- Chugai and Nippon Shinyaku filed an MHLW regulatory application for Gazyva (obinutuzumab) for idiopathic nephrotic syndrome.
- INShore Phase III (global, randomized, open‑label) enrolled patients aged 2–25 with childhood‑onset INS, comparing Gazyva+oral steroids vs MMF+oral steroids.
- Primary endpoint was sustained complete remission through 52 weeks, with a statistically significant advantage for Gazyva and no new safety signals.
- Gazyva (obinutuzumab) is a glycoengineered type II anti‑CD20 monoclonal antibody, already approved in Japan for follicular lymphoma and CLL.
Regulatory filing
Chugai Pharmaceutical and Nippon Shinyaku submitted an application to Japan’s MHLW to expand approval of obinutuzumab (Gazyva) for idiopathic nephrotic syndrome based on Phase III INShore data.
INShore Phase III results
INShore was a global, multicenter, randomized open‑label trial in patients aged 2–25 with childhood‑onset INS (frequently relapsing or steroid‑dependent) comparing Gazyva+oral steroids versus MMF+oral steroids; the primary endpoint—sustained complete remission through 52 weeks—favored Gazyva with a statistically significant difference and no new safety signals versus the known profile.
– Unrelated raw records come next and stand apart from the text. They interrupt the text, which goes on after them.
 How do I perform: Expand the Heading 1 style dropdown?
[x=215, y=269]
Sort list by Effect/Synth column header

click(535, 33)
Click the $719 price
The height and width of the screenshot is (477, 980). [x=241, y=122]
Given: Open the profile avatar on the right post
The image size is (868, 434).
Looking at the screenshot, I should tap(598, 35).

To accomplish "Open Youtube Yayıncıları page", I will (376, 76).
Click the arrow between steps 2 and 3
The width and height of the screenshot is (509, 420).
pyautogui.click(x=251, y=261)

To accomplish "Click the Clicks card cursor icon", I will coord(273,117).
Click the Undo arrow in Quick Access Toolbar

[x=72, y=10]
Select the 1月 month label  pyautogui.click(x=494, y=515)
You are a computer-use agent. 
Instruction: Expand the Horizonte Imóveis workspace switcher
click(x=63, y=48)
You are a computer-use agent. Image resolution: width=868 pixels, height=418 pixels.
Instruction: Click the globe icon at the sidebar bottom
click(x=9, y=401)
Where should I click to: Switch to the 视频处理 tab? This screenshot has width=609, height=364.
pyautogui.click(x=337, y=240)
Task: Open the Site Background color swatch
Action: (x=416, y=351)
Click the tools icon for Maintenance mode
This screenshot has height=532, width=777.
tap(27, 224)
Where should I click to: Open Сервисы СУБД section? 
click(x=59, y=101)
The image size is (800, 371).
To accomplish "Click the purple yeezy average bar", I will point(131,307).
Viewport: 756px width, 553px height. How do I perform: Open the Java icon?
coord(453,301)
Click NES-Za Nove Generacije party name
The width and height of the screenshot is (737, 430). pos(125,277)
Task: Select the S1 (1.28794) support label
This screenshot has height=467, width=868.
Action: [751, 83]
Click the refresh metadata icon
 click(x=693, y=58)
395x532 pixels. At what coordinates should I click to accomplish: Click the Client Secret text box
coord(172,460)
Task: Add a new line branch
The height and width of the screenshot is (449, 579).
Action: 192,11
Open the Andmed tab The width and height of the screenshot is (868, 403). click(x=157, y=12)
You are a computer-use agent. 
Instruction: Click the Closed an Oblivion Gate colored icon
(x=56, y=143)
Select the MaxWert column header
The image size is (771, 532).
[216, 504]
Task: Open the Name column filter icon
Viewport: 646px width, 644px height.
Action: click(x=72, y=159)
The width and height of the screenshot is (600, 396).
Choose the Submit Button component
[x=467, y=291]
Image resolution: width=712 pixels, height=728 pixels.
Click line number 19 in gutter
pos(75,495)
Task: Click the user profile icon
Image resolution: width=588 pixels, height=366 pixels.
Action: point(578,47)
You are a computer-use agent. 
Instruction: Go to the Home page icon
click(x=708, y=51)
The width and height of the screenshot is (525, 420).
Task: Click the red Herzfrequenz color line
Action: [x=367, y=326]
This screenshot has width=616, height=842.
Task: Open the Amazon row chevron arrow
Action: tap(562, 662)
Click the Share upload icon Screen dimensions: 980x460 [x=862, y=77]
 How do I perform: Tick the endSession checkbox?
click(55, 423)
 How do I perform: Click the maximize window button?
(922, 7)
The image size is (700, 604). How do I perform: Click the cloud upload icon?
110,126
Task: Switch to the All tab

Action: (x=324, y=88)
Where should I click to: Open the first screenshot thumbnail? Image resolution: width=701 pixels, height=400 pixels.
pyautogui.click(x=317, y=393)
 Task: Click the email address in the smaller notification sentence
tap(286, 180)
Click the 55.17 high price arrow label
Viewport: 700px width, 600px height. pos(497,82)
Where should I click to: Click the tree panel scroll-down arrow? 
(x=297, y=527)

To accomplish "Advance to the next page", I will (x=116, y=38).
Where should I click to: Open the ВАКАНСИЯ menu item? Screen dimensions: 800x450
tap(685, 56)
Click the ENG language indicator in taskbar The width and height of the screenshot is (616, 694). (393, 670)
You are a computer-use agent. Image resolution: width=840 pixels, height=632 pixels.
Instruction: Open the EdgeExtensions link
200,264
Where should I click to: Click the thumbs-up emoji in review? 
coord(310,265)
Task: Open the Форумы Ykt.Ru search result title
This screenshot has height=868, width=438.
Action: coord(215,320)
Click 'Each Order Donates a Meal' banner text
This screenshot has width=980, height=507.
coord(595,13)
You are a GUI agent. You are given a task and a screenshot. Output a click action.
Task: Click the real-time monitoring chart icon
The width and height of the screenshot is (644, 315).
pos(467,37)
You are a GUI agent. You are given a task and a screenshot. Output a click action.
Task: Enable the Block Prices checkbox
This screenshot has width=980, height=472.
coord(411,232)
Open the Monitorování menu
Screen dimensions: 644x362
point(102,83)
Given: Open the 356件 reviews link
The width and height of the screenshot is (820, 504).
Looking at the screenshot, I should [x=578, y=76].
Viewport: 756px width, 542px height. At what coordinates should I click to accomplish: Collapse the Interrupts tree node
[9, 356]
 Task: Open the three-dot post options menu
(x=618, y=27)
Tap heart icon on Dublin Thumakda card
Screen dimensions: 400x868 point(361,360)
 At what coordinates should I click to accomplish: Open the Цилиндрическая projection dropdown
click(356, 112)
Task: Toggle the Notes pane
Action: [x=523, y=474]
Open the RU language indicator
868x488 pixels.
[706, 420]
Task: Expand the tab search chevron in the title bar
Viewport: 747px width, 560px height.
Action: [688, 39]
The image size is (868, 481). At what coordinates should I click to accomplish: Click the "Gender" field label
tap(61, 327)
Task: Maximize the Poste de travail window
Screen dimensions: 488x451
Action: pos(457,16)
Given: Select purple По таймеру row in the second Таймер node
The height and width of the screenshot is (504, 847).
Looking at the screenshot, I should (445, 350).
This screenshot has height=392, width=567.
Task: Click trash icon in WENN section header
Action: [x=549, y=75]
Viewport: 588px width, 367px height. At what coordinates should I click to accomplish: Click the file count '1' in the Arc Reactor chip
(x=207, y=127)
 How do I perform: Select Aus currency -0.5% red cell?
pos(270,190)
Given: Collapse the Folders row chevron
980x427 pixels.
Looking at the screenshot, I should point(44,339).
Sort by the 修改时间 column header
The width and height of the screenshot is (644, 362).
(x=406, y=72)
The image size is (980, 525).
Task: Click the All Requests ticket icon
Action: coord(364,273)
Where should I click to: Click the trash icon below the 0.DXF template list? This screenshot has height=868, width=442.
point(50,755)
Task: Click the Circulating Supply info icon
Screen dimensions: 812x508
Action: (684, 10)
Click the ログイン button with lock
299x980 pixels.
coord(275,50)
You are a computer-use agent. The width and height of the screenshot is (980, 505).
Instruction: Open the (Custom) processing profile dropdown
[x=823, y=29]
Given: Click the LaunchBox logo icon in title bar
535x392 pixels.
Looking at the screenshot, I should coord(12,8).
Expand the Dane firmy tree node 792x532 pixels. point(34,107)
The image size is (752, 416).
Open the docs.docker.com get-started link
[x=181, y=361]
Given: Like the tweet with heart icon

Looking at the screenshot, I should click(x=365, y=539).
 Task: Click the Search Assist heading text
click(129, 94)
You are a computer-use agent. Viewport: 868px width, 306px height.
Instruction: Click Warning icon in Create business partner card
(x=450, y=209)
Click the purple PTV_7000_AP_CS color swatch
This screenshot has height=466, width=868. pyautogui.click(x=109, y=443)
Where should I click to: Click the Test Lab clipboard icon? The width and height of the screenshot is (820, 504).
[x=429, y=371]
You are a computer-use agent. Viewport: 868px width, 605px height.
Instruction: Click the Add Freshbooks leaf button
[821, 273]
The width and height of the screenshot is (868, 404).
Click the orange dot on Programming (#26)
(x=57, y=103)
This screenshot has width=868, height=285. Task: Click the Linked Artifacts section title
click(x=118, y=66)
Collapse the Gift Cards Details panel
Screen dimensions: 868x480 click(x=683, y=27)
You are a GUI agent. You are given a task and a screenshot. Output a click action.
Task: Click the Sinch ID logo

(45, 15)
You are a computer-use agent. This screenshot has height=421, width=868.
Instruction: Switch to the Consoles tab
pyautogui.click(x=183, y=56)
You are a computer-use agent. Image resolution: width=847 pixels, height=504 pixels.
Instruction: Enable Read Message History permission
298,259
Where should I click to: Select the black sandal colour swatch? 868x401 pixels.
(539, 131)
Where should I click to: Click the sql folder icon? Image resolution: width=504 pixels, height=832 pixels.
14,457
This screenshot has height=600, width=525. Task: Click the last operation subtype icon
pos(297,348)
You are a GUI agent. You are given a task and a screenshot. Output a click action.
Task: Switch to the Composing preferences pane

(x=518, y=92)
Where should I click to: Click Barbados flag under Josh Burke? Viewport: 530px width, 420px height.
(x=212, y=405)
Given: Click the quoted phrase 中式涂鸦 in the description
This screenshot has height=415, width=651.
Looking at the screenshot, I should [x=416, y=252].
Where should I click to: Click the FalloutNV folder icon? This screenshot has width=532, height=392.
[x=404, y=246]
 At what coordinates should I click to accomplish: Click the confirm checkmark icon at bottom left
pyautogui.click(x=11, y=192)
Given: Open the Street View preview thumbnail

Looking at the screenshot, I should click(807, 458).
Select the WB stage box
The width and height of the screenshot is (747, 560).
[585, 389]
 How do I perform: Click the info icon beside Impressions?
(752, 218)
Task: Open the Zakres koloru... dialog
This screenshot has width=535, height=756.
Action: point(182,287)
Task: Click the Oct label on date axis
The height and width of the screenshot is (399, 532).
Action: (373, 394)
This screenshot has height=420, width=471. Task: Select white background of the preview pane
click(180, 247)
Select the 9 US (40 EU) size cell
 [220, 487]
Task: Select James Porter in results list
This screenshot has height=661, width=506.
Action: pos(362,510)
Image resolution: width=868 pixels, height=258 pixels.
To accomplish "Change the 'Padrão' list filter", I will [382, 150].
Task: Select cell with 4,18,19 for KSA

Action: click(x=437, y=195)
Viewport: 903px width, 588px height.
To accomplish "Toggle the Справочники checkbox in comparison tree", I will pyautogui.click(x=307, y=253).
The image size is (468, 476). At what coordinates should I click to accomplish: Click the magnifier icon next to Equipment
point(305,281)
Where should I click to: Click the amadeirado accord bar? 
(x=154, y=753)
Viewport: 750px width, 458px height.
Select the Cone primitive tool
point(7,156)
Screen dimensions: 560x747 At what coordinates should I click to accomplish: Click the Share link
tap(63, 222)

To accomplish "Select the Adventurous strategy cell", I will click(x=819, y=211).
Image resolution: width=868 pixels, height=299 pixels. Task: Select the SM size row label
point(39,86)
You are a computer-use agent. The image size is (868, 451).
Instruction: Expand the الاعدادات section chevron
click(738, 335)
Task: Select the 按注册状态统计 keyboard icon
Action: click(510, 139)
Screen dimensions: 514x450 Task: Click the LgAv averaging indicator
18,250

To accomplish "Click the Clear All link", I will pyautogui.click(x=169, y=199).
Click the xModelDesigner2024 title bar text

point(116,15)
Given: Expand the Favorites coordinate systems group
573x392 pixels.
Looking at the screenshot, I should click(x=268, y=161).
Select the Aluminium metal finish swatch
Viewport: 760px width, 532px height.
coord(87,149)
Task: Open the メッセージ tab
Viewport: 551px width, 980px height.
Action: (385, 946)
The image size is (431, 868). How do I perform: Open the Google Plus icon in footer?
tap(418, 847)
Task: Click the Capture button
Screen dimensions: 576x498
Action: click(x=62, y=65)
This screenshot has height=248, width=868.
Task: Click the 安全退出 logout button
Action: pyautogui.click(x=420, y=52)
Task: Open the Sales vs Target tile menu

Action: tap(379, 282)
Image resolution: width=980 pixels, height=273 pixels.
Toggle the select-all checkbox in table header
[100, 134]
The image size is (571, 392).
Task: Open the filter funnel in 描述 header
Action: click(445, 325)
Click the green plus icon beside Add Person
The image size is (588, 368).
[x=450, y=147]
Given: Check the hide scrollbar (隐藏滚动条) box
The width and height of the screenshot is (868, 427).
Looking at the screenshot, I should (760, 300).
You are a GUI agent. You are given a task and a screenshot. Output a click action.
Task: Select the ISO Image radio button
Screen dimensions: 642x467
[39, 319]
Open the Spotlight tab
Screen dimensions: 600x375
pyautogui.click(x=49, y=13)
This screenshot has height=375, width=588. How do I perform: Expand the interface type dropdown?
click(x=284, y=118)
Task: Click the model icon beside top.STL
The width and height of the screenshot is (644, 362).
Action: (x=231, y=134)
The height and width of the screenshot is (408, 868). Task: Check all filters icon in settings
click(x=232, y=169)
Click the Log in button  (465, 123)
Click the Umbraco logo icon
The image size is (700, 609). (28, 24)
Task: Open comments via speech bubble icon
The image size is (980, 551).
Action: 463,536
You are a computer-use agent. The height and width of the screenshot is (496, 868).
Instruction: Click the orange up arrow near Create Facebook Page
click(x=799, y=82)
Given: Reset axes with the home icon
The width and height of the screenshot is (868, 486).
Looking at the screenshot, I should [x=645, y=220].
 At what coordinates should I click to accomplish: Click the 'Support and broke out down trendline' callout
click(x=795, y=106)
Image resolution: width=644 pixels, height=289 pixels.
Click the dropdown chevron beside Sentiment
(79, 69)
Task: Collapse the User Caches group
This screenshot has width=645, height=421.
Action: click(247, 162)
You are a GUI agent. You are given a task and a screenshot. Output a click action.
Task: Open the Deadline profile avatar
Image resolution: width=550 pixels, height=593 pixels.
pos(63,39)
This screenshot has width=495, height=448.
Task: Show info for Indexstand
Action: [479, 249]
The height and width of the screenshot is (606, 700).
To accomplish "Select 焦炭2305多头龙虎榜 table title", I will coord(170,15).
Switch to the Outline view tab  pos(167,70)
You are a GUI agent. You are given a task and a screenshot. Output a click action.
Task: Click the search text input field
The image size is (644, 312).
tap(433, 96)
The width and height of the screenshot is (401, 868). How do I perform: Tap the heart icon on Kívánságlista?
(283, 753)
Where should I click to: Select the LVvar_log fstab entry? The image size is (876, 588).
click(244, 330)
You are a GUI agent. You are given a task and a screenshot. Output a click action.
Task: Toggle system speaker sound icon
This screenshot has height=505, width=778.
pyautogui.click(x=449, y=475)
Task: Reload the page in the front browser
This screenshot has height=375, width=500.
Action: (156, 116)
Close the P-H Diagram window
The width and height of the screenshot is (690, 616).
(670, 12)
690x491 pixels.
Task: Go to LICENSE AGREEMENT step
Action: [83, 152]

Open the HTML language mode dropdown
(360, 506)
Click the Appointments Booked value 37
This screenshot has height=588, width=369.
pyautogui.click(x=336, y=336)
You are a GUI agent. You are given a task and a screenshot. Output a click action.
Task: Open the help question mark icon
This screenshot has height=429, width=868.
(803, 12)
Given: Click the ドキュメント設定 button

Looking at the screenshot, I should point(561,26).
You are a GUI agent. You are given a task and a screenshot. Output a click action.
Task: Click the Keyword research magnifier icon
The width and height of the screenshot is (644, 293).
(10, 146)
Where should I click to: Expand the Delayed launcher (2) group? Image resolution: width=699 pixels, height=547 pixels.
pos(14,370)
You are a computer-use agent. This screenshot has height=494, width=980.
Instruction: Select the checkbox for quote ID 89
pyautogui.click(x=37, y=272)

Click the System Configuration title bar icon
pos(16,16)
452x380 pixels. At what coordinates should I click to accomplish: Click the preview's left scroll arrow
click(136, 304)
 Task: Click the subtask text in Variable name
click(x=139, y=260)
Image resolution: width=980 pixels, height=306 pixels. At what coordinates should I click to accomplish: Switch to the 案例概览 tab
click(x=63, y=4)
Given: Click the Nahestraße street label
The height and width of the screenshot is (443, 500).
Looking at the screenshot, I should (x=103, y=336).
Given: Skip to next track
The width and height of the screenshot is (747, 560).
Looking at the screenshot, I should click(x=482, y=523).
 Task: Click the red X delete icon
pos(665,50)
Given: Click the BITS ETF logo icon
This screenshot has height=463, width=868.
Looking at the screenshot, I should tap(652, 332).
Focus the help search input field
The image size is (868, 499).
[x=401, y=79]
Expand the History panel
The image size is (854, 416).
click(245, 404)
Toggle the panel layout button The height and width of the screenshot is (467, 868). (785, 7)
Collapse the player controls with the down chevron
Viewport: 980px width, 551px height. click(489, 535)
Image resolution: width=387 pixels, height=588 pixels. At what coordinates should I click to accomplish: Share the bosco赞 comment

Drug profile and mechanism
Gazyva (obinutuzumab) is a glycoengineered type II anti‑CD20 monoclonal antibody that depletes B cells; B‑cell depletion in INS is expected to suppress autoantibody production, modulate abnormal immune responses and reduce glomerular injury to support sustained remission; Gazyva is already approved in Japan for CD20‑positive follicular lymphoma and chronic lymphocytic leukemia.
Disease context
Idiopathic nephrotic syndrome is a primary nephrotic condition accounting for about 60% of cases overall and ~90% in pediatric patients; although many respond to steroids, frequent relapses or steroid dependence create a clinical unmet need due to long‑term steroid and immunosuppressant adverse effects, and severe INS may be designated an intractable disease in Japan.